Prime Minister Viktor Orbán called for calm and unity on Sunday in Esztergom at a ceremony marking the 130th anniversary of the Mária Valéria Bridge, joined by Slovak Prime Minister Robert Fico. Orbán said the times demand sobriety and composure, and repeated his belief in the power of love and solidarity.
He warned that forces tied to Brussels’s war policies are present across Central Europe, stirring unrest in Serbia and operating in Hungary as well. According to the prime minister, they are easy to recognize: aggressive, violent, threatening citizens with firearms at public meetings, intimidating priests at church doors, and spreading disinformation campaigns. Orbán described their activities as propaganda aimed at destabilization.

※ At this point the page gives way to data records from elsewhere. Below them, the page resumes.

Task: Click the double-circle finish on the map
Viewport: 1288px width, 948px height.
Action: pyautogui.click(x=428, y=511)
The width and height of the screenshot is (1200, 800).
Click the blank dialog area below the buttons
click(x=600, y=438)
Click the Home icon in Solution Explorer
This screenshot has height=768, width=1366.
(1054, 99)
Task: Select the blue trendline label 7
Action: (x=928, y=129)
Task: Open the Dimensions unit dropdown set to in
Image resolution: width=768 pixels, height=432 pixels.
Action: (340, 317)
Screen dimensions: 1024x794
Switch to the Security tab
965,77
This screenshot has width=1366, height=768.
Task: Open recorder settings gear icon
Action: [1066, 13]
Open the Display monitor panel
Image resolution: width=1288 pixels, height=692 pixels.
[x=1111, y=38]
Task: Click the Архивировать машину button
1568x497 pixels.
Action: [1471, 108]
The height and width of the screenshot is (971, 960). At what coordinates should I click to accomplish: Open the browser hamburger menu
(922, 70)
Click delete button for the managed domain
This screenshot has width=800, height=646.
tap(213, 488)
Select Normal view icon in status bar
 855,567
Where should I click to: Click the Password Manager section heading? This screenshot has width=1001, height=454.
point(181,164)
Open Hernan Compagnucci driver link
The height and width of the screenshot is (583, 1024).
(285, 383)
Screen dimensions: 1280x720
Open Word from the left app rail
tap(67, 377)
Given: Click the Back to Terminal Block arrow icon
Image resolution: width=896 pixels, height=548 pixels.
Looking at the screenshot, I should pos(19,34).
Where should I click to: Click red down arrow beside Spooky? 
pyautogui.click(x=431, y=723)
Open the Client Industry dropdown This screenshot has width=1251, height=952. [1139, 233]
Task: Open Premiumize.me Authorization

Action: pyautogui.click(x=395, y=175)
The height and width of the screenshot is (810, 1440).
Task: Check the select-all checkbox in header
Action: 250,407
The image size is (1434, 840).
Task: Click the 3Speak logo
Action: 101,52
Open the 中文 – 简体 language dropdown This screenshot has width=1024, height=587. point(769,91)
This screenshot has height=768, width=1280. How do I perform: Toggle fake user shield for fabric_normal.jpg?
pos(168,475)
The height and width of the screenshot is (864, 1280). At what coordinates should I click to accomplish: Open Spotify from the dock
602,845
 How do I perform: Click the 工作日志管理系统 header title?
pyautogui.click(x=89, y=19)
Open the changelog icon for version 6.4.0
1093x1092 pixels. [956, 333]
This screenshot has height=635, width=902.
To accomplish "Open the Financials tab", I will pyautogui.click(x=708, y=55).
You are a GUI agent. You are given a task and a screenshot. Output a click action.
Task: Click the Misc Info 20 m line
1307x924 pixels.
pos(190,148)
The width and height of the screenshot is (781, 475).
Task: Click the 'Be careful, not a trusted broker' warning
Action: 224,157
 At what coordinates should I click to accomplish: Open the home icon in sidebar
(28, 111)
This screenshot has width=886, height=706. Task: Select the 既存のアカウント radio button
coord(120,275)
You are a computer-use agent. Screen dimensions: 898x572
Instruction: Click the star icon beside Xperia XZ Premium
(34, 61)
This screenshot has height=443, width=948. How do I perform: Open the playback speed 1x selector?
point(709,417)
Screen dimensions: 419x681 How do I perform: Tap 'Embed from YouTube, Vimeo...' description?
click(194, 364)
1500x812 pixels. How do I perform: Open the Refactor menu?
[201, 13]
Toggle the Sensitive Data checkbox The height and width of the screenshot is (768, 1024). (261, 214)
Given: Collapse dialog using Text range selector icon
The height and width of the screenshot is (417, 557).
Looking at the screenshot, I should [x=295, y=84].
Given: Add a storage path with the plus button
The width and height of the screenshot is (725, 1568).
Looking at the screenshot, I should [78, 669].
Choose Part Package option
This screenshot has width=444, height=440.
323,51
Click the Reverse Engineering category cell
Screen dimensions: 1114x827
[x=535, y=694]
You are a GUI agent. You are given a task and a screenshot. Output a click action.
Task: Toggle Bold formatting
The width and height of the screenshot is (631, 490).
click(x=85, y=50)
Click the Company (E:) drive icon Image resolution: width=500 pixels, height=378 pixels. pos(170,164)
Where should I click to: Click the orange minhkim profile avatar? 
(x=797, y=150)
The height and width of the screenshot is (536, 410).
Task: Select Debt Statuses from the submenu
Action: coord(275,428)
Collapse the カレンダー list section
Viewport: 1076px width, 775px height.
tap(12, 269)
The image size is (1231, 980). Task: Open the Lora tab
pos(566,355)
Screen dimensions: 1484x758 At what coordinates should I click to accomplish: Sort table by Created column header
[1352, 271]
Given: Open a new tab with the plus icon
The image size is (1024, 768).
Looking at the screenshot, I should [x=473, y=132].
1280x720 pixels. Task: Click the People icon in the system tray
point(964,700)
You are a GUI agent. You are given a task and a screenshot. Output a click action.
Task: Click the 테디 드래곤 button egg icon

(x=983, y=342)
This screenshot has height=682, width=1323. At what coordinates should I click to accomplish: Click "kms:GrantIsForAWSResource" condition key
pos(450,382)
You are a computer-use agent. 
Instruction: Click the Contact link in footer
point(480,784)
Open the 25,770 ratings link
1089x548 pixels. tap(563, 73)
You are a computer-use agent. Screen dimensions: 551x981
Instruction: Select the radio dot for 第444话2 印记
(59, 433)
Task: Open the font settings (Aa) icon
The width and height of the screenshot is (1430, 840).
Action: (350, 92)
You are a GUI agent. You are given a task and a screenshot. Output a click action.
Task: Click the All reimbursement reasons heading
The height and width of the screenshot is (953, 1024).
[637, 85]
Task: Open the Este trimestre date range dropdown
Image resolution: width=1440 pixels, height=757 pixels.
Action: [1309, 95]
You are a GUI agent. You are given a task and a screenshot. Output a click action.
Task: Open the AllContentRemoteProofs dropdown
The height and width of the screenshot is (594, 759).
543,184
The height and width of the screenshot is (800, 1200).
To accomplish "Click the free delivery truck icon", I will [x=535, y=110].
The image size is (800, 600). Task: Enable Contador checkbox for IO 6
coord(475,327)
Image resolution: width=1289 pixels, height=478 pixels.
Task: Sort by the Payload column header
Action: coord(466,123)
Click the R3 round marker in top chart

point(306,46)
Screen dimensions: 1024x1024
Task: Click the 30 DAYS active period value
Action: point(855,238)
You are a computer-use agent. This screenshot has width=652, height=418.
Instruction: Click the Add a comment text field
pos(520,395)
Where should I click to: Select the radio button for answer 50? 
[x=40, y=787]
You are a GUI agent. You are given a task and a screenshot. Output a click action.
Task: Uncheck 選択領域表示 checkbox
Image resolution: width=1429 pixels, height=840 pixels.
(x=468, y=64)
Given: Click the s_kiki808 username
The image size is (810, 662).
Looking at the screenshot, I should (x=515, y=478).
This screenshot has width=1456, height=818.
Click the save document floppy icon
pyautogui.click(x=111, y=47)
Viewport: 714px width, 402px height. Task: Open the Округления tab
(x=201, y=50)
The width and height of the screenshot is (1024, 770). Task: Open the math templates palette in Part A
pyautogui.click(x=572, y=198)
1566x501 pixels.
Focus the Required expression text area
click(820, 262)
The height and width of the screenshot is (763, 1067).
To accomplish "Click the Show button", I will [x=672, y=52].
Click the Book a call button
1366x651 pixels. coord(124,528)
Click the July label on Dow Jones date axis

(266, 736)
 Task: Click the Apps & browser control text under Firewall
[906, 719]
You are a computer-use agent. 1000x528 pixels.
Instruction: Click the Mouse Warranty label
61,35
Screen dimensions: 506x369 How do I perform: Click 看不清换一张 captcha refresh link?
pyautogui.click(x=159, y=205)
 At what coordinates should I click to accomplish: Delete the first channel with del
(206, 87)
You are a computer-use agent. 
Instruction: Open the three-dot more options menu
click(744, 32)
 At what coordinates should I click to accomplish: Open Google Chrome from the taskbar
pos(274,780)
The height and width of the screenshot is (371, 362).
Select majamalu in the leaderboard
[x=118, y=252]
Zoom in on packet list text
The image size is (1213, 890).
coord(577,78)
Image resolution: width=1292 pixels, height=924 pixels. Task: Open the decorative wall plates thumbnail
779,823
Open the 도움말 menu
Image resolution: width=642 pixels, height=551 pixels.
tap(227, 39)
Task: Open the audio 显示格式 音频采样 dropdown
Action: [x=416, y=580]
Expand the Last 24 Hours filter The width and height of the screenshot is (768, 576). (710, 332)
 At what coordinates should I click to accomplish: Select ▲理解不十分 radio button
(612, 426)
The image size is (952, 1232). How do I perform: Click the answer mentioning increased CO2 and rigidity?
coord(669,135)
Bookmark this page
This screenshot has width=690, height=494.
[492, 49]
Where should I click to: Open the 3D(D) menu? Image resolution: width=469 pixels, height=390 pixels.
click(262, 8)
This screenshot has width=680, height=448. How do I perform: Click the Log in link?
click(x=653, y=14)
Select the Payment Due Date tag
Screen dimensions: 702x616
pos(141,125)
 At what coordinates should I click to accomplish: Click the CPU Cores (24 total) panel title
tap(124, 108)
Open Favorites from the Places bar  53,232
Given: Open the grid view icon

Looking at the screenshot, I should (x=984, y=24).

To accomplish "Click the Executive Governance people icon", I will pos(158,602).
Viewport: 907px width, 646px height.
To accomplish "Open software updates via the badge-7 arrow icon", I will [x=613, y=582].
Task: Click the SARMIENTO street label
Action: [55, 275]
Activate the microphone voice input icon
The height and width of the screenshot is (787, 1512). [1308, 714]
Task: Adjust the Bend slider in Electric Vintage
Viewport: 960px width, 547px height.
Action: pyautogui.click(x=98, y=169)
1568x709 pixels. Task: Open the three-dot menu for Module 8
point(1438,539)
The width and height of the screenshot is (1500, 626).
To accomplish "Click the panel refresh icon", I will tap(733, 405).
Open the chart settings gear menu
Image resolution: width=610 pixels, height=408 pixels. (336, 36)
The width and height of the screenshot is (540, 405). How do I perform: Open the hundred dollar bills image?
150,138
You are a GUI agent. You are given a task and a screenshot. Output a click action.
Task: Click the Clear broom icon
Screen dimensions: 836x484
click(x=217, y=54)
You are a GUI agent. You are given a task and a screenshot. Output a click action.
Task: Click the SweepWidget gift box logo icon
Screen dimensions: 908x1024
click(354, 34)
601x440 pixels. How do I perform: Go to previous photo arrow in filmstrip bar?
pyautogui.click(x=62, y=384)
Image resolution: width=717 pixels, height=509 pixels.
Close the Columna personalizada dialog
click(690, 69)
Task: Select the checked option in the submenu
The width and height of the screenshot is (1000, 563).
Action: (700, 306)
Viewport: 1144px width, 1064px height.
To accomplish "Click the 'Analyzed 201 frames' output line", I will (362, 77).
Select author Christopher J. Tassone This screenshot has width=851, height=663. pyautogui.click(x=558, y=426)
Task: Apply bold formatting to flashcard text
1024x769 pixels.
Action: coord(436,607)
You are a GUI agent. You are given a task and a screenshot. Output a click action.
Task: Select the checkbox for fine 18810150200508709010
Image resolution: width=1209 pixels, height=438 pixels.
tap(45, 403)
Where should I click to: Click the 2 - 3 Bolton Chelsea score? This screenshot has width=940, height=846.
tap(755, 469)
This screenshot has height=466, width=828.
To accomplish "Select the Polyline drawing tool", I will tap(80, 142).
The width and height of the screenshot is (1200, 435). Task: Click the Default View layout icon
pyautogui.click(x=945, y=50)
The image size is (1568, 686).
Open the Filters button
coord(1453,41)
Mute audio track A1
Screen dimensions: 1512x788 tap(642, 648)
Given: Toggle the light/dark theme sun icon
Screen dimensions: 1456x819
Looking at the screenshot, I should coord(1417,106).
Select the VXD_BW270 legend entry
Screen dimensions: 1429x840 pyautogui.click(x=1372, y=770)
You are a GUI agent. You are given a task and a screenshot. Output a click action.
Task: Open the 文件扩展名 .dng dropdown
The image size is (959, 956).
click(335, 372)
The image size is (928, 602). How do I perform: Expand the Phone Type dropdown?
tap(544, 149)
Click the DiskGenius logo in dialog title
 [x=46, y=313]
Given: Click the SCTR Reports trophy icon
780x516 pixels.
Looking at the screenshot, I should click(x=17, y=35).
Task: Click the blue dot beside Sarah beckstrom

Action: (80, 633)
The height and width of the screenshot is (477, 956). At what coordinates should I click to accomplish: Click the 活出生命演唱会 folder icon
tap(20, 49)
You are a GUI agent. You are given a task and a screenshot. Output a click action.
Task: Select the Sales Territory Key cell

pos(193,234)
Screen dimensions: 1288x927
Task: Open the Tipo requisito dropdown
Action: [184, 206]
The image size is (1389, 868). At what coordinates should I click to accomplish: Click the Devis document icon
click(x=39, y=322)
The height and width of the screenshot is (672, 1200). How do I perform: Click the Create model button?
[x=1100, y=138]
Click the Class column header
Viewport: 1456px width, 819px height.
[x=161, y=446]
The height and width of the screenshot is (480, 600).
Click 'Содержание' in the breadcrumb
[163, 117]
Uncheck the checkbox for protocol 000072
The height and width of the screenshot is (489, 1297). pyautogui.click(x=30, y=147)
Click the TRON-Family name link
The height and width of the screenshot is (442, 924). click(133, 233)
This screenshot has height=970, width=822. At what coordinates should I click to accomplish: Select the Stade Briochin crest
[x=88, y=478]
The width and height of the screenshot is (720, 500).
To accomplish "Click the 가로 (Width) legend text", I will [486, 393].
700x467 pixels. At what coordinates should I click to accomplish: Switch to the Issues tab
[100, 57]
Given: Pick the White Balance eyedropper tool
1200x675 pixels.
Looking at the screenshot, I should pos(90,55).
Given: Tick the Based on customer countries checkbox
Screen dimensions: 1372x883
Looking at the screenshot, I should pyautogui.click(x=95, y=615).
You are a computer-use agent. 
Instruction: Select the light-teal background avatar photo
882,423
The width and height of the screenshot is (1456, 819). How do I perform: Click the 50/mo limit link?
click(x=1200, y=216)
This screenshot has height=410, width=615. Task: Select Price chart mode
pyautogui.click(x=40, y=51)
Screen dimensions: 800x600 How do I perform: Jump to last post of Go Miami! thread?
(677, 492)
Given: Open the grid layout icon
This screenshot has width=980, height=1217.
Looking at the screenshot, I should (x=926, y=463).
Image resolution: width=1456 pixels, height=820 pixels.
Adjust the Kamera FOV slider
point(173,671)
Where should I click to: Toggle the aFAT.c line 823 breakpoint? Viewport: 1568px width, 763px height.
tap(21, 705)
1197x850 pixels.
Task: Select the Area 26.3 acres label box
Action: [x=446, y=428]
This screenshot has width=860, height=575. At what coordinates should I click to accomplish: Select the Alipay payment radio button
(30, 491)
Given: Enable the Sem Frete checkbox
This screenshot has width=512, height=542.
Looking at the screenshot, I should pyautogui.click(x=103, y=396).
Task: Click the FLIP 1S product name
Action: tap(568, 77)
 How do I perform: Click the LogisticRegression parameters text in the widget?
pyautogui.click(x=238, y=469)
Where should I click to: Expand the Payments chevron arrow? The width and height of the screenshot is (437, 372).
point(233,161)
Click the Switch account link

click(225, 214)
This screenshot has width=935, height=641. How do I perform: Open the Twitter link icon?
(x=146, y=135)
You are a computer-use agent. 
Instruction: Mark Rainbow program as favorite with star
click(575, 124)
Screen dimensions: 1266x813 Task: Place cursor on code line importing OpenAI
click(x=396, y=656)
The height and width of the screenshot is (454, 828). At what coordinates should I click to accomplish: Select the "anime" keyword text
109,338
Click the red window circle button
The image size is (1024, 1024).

Orbán emphasized that Hungarians and Slovaks are connected not only by shared history and culture but also by common political challenges. He recalled the troubled past of the bridge, which was destroyed twice during the world wars and rebuilt as a symbol of reconciliation, expressing the will of both nations to prevent further conflict in Europe.
He argued that neither Hungarians nor Slovaks wanted to fight in the world wars, yet both peoples were forced into battle by imperial interests. The EU, he said, has since shifted from being a peace project to a war project, openly declaring the defeat of Russia as its main objective for the next decade. Orbán insisted that Hungarians do not wish to be dragged into such a mission, comparing Brussels’s rhetoric to the language of communism, where promises of freedom masked repression.
‘The EU, [Orbán] said, has…shifted from being a peace project to a war project’
The prime minister warned that ordinary people know what war means: young men sent to the front, resources drained for military purposes, economic hardship, and the destruction of livelihoods. For him, the bridge now stands as a symbol of rejecting this path and ensuring such devastation is never repeated.
Orbán and Fico agreed to move forward with plans to build another bridge between Esztergom and Párkány for heavy traffic, with preparations already underway. Orbán praised Fico as a leader who, whenever Slovakia falters, returns to set things right, calling him resilient and unyielding.
The Hungarian prime minister also congratulated Slovakia on its recent constitutional amendment defining marriage as a union between a man and a woman and recognizing only two sexes, noting with humour that Hungarian men have long campaigned for gender equality.
While acknowledging their different political affiliations internationally, Orbán said he values the presence of a national-based left in Slovakia, suggesting such an approach would make Hungary’s political life calmer as well.
Orbán concluded by underlining Esztergom’s special place in Hungarian history and by stressing his commitment to ensuring that peace and cooperation, not war and division, define Central Europe’s future.